Strong, stable, consistent
Surety story on small contractor opportunities
IIJA creates opportunities for small contractors and sureties, alike.
The Infrastructure Investment and Jobs Act (IIJA) will soon inject hundreds of billions of dollars into infrastructure projects across the country, including roads and bridges, power grid updates, water infrastructure and railroad enhancements.
While larger, more established contractors will benefit from this infusion of new spending, many smaller contractors will also cash in on opportunities to secure contracts for upcoming infrastructure projects.
“Since the IIJA was signed into law last November, savvy contractors and sureties have been preparing themselves to compete for a wide range of potentially lucrative infrastructure contracts,” notes Jeff Cose, Senior Vice President, National Bond Center, Nationwide Mutual Insurance Company.
A boon for DBE participants
The IIJA will create a significant amount of business for contractors in every region of the United States. Specifically, though, the IIJA aims to direct at least 10 percent of its transit program and surface transportation funding to businesses that are certified as disadvantaged business enterprises (DBEs) by the U.S. Department of Transportation.
The IIJA also makes permanent the Minority Business Development Agency (MBDA), which was established in 1969 to help minority-owned businesses thrive.
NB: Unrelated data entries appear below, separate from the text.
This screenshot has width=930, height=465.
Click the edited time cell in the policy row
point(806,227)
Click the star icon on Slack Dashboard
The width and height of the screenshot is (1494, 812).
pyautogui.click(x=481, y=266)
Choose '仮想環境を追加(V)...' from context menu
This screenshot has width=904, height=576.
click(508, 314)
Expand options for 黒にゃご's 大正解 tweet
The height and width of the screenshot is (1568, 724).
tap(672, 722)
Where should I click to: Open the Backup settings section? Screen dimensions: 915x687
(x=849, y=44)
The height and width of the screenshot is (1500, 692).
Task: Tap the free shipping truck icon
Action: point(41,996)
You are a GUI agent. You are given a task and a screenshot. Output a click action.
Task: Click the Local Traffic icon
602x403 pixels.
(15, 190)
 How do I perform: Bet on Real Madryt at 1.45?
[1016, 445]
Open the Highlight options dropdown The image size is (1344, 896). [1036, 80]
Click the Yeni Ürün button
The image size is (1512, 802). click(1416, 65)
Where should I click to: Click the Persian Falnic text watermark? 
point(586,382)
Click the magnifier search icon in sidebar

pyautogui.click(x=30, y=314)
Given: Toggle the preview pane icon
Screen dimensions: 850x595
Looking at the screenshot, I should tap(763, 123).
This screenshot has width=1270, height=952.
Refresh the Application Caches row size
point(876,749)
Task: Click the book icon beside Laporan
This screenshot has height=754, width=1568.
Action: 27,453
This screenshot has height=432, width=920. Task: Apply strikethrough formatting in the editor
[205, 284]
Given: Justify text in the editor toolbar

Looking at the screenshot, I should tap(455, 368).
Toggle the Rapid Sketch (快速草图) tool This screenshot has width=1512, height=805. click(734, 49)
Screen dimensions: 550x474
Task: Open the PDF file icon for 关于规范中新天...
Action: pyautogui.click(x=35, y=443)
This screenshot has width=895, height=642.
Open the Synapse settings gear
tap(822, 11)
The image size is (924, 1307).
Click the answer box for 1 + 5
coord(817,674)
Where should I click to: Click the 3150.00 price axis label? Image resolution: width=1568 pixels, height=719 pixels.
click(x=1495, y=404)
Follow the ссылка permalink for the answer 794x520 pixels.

The IIJA increases the reach of the MBDA by expanding its programs, creating regional offices and opening rural business centers to reach those outside large metropolitan areas. Among other objectives, these changes will prepare the MBDA to support DBEs as they bid for IIJA-funded projects.
A win for experienced sureties and bond producers
While larger, seasoned contractors are no stranger to the surety market, many smaller contractors bidding on IIJA projects may be new to surety bonds and will need an expert by their side to help them navigate the bonding process.
“Bonding will be required for many IIJA-funded infrastructure projects, which creates an opportunity for bond producers to find new customers,” says Cose. “Now is the time to identify businesses, including newer DBE contractors, who will need bonds in the near future.”
It’s important to establish a strong working relationship with these contractors to offer guidance on surety requirements, the underwriting process, different programs available to them and tools to help them qualify. If a surety relationship is new to a contractor, credit-based programs for smaller bonds or the SBA Surety Bond Guarantee program may help them secure their first bond.
The sky’s the limit
Despite a level of uncertainly in the economy today, the IIJA offers untapped opportunities for contractors and sureties that are ripe for the picking.
“It’s important to get in front of them now,” concludes Cose. “Don’t want until the last minute—or it may be too late.”